--- begin PROVIDED DATA ---
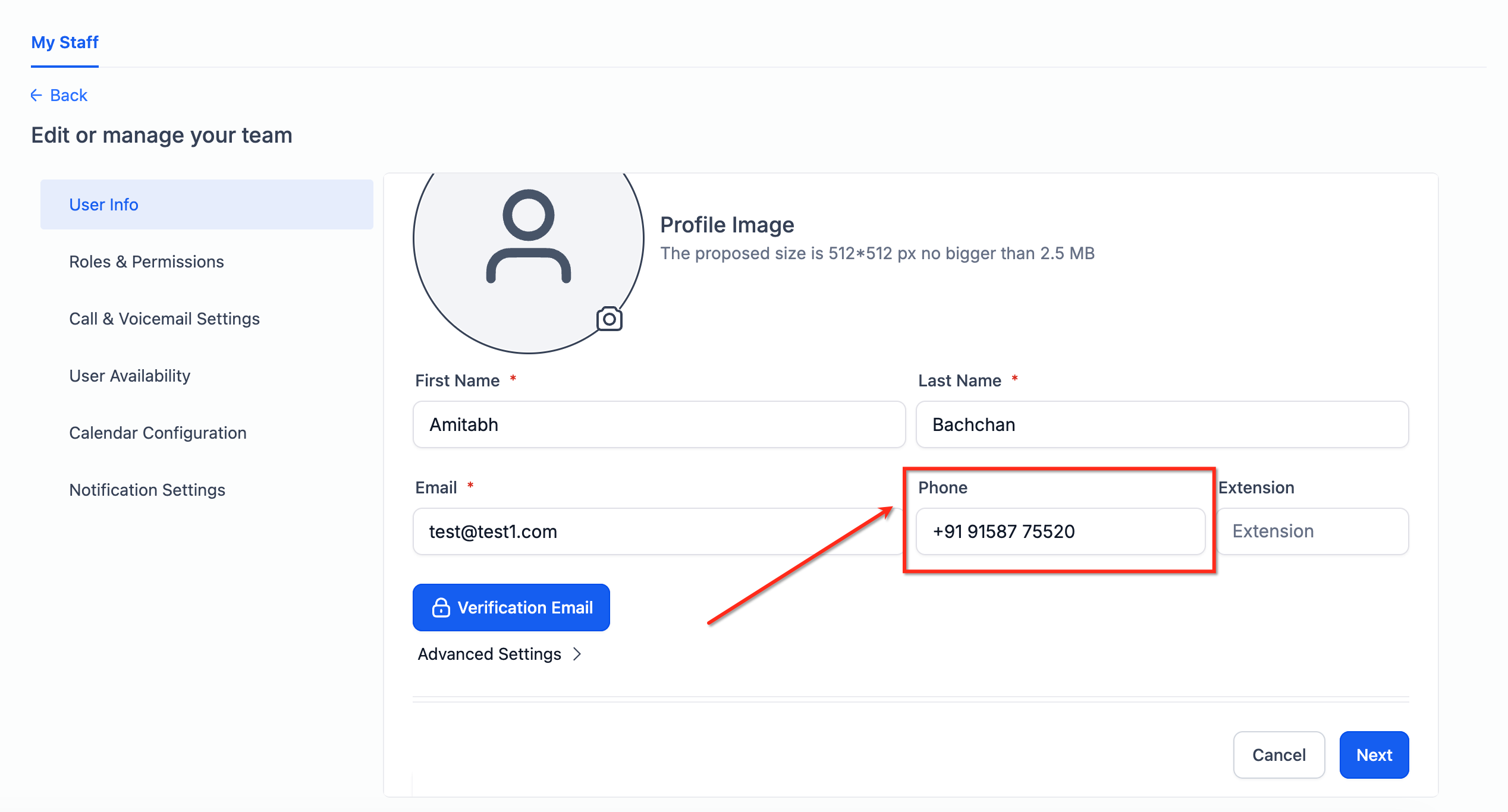The image size is (1508, 812).
Task: Click the Last Name field
Action: [x=1163, y=424]

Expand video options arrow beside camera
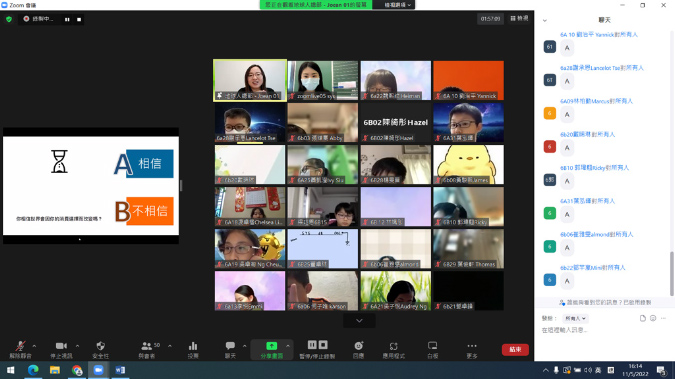tap(77, 346)
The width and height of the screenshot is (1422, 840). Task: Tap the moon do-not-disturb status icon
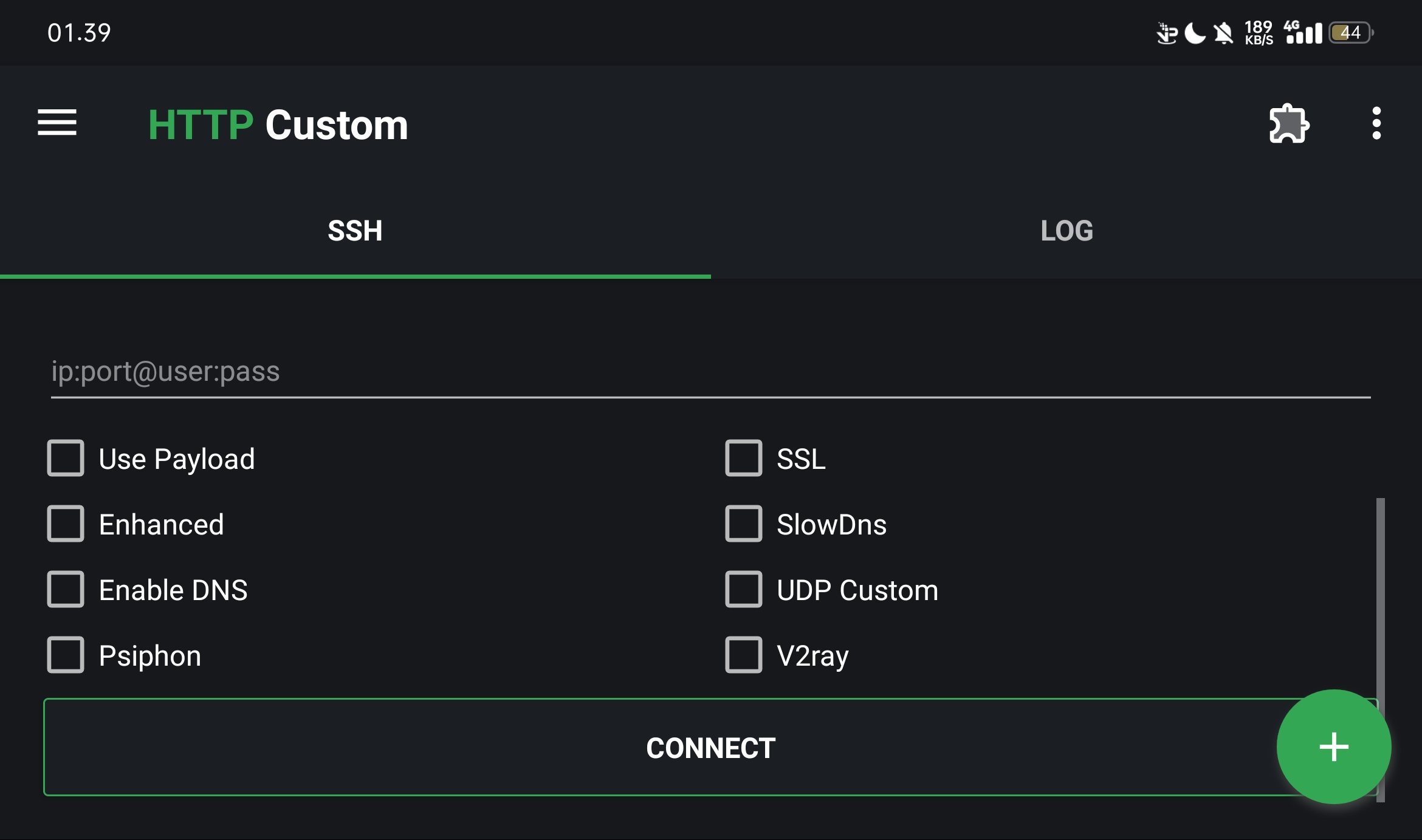(x=1195, y=33)
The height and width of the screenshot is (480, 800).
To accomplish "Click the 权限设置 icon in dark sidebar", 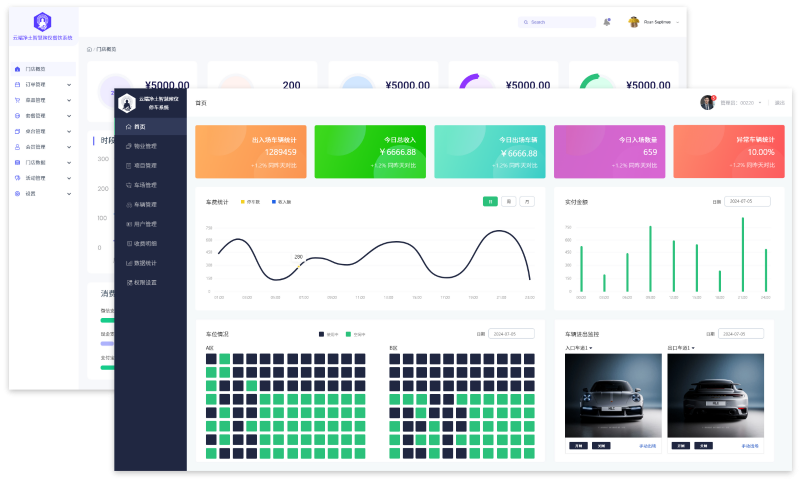I will pyautogui.click(x=128, y=282).
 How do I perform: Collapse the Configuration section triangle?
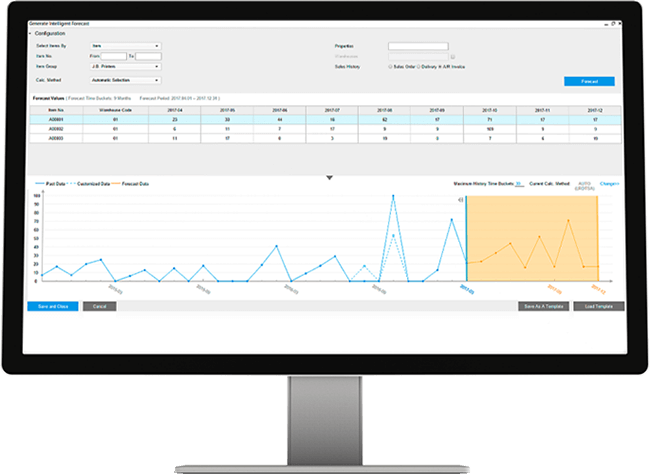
--- end PROVIDED DATA ---
REQUIREMENT:
Show each line of the records above that contains the word "width".

RESPONSE BELOW:
The width and height of the screenshot is (1422, 840). Task: Tap the moon do-not-disturb status icon
The height and width of the screenshot is (480, 800).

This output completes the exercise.